We’ll discuss all the reasons and the exceptions to give you as much clarity as possible.
It is illegal to notarize your own documents. Can I write my own will and have it notarized?
That’s probably all you need to remember. Every state has categorically denied notaries to stay away from notarizing their own documents. The law in the US does not allow you to notarize your own documents. You are also not allowed to notarize documents if you have a financial interest in the transaction. This is also the reason why notary publics are not allowed to notarize documents for family members. Notarizing your own documents can lead to a conflict of interest and is therefore prohibited by the law.
A notary public will be biased while notarizing their own documents
The reason why notary publics cannot notarize their own documents is that they will always be biased towards themselves. One of the fundamental requirements of a notary in any transaction is that they're should be impartial towards all the parties involved in the transaction. The idea of notarizing your own documents breaks that fundamental requirement. A notary is required to take the signer’s acknowledgment during the notarization process. It helps in verifying the signer and preventing fraud. However, a notary will skip such steps while notarizing their own documents and it will eventually defeat the very purpose of notarization.
There are two specific cases where the notary is allowed to notarize their own documents.
Some states require notary publics to keep a notary journal compulsorily. In such states, the notary can certify an entry from their own journal as a true and fair copy. The notary has to send a request for the same before self-certifying the entry.
Some states in the US allow certification of copies of nonrecordable documents. In such states, the notary public can self-certify the copy of the original document given by the customer.

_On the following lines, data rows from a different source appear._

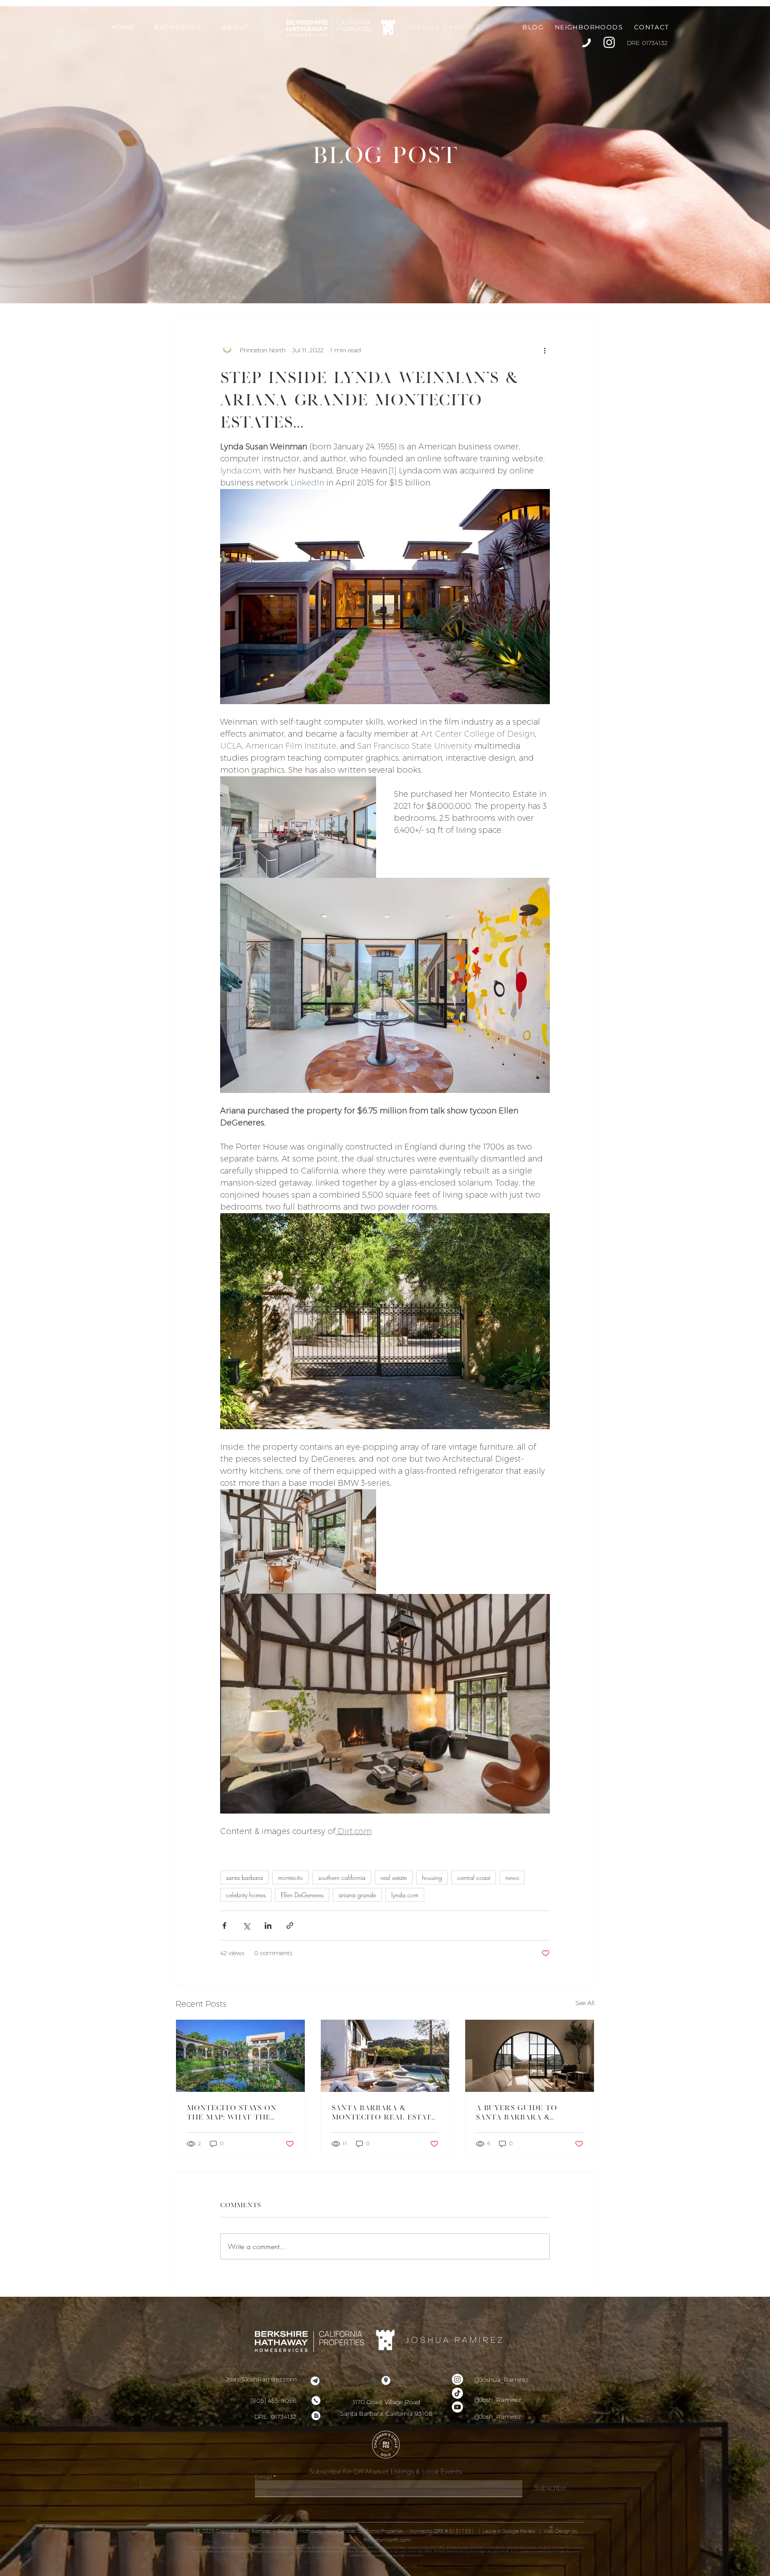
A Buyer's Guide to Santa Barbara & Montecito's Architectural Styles (525, 2112)
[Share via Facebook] (224, 1925)
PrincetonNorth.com (387, 2539)
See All (584, 2003)
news (512, 1877)
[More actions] (544, 350)
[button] (178, 27)
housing (432, 1877)
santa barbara (244, 1877)
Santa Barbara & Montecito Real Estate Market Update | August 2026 (385, 2112)
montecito (290, 1877)
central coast (473, 1877)
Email (263, 2477)
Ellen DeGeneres (302, 1895)
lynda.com (404, 1895)
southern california (341, 1877)
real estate (394, 1877)
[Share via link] (290, 1925)
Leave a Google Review (510, 2530)
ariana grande (357, 1895)
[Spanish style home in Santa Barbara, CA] (385, 2056)
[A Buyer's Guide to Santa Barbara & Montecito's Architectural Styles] (529, 2056)
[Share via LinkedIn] (268, 1925)
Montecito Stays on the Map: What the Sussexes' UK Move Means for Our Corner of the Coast (238, 2112)
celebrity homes (246, 1895)
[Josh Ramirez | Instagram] (609, 42)
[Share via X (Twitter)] (246, 1925)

As a notary, it is very important for you to be thorough about your state’s laws on notarization. Any illegal activity from your end intentionally or unintentionally can end your notary business. Any unlawful act from the notary’s end can open him to criminal and/or civil liability. The notary may even be suspended and their notary public commission may also get revoked for the same. Therefore, any decision you take must be made after carefully considering all aspects. No matter what the situation is, never notarize your own documents.